■ Task item A
Can you extract the passage of the comorbidity network summary from "Contribution" up to and including "interconnected in children."?
■ Task item B
Which life stages does the Findings section of the comorbidity network summary name?

■ Supplied text

Spreading of diseases through comorbidity networks across life and gender

TL;DR

This study constructs a comprehensive comorbidity network from Austrian medical claims data, revealing age- and gender-dependent structural changes and disease spreading patterns, with implications for predicting disease progression and prevention.

Contribution

It introduces a multiplex disease network based on population data, showing how disease structures evolve with age and gender, and models disease spreading dynamics.

Findings

Disease networks are highly interconnected in children.

Distinct disease clusters emerge during adolescence and adulthood.

In the elderly, disease hubs like hypertension dominate the network.

■ Material provided
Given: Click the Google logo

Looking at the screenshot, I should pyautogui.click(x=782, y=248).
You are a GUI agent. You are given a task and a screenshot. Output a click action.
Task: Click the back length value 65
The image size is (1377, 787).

■ Task response A
Contribution

It introduces a multiplex disease network based on population data, showing how disease structures evolve with age and gender, and models disease spreading dynamics.

Findings

Disease networks are highly interconnected in children.

■ Task response B
- Children
- Adolescence
- Adulthood
- The elderly